Get direct dependencies of a unit

Parameters:

identifier (String) —

Unit identifier
via (Symbol, Array<Symbol>, nil) (defaults to: nil) —

Filter by relationship type(s)

Returns:

(Array<String>) —

List of dependency identifiers

# File 'lib/woods/dependency_graph.rb', line 114

def dependencies_of(identifier, via: nil)
  edges = @edges[identifier] || []
  if via
    via_set = Array(via)
    edges = edges.select { |e| via_set.include?(e[:via]) }
  end
  edges.map { |e| e[:target] }
end

#dependents_of(identifier, via: nil) ⇒ `Array<String>`

Get direct dependents of a unit (what depends on it)

Parameters:

identifier (String) —

Unit identifier
via (Symbol, Array<Symbol>, nil) (defaults to: nil) —

Filter by relationship type(s)

Returns:

(Array<String>) —

List of dependent identifiers

# File 'lib/woods/dependency_graph.rb', line 128

def dependents_of(identifier, via: nil)
  return @reverse.fetch(identifier, Set.new).to_a unless via

  Array(via).each_with_object(Set.new) do |v, result|
    @reverse_via.fetch([identifier, v], Set.new).each { |dep| result.add(dep) }
  end.to_a
end

#find_node_by_suffix(suffix) ⇒ `String`^?

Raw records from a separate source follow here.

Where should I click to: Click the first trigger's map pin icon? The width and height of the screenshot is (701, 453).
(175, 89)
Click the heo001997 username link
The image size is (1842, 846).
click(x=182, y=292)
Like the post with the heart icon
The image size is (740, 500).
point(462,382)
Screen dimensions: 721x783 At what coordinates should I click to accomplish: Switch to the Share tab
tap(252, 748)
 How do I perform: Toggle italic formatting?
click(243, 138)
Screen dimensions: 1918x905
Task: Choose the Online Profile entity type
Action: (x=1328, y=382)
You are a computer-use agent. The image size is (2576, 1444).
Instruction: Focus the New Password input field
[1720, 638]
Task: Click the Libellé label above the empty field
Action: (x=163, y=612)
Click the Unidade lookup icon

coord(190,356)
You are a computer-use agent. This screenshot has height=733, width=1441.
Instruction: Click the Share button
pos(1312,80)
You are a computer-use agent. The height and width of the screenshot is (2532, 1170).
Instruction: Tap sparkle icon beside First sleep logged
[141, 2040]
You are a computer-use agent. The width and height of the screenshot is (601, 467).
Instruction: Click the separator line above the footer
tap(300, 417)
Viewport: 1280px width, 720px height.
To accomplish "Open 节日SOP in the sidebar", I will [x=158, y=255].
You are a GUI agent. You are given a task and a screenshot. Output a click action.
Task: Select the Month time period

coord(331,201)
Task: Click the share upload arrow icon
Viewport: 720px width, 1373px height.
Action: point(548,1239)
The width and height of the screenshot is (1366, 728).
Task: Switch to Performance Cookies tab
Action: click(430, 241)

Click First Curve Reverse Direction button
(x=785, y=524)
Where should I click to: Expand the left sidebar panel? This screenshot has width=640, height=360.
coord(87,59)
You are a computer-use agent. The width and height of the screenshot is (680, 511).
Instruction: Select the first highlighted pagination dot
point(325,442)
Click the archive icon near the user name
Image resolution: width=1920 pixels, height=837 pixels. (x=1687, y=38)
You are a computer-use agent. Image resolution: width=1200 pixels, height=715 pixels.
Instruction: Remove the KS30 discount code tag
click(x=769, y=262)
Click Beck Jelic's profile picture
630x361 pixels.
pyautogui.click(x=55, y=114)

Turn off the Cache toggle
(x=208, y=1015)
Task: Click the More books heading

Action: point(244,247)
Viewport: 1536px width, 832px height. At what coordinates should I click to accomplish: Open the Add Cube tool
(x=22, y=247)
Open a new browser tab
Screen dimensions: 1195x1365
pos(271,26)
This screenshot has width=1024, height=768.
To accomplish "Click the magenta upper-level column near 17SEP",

Find a node by suffix matching (e.g., “Update” matches “Order::Update”).

When multiple nodes share the same suffix, the first match wins. Suffix matching requires a “::” separator — bare identifiers (no namespace) are not matched by this method; use #node_exists? for exact lookups.

Parameters:

suffix (String) —

The suffix to match against

Returns:

(String, nil) —

The first matching identifier, or nil

# File 'lib/woods/dependency_graph.rb', line 104

def find_node_by_suffix(suffix)
  target_suffix = "::#{suffix}"
  @nodes.keys.find { |id| id.end_with?(target_suffix) }
end

#node_exists?(identifier) ⇒ `Boolean`

Check if a node exists in the graph by exact identifier.

Parameters:

identifier (String) —

Unit identifier to check

Returns:

(Boolean) —

true if the node exists



92
93
94

# File 'lib/woods/dependency_graph.rb', line 92

def node_exists?(identifier)
  @nodes.key?(identifier)
end

#pagerank(damping: 0.85, iterations: 20) ⇒ `Hash<String, Float>`

Compute PageRank scores for all nodes

Uses the reverse edges (dependents) as the link structure: a node with many dependents gets a higher score. This matches Aider’s insight that structural importance correlates with retrieval relevance.

Parameters:

damping (Float) (defaults to: 0.85) —

Damping factor (default: 0.85)
iterations (Integer) (defaults to: 20) —

Number of iterations (default: 20)

Returns:

(Hash<String, Float>) —

Identifier => PageRank score

# File 'lib/woods/dependency_graph.rb', line 153

def pagerank(damping: 0.85, iterations: 20)
  n = @nodes.size
  return {} if n.zero?

  node_ids = @nodes.keys
  base_score = 1.0 / n
  scores = node_ids.to_h { |id| [id, base_score] }

  iterations.times do
    # Collect rank from dangling nodes (no outgoing edges) and redistribute
    dangling_sum = node_ids.sum do |id|
      @edges[id].nil? || @edges[id].empty? ? scores[id] : 0.0
    end

    new_scores = {}

    node_ids.each do |id|
      # Sum contributions from nodes that depend on this one
      incoming = @reverse[id] || []
      rank_sum = incoming.sum do |src|
        out_degree = (@edges[src] || []).size
        out_degree.positive? ? scores[src] / out_degree : 0.0
      end

      new_scores[id] = ((1.0 - damping) / n) + (damping * (rank_sum + (dangling_sum / n)))
    end

    scores = new_scores
  end

  scores
end

#register(unit) ⇒ `Object`

Parameters:

unit (ExtractedUnit) —

The unit to register

# File 'lib/woods/dependency_graph.rb', line 37

def register(unit)
  @to_h = nil

  @nodes[unit.identifier] = {
    type: unit.type,
    file_path: unit.file_path,
    namespace: unit.namespace
  }

  @edges[unit.identifier] = unit.dependencies.map { |d| { target: d[:target], via: d[:via] } }
  @file_map[unit.file_path] = unit.identifier if unit.file_path

  # Type index for filtering (Set-based for O(1) insert)
  (@type_index[unit.type] ||= Set.new).add(unit.identifier)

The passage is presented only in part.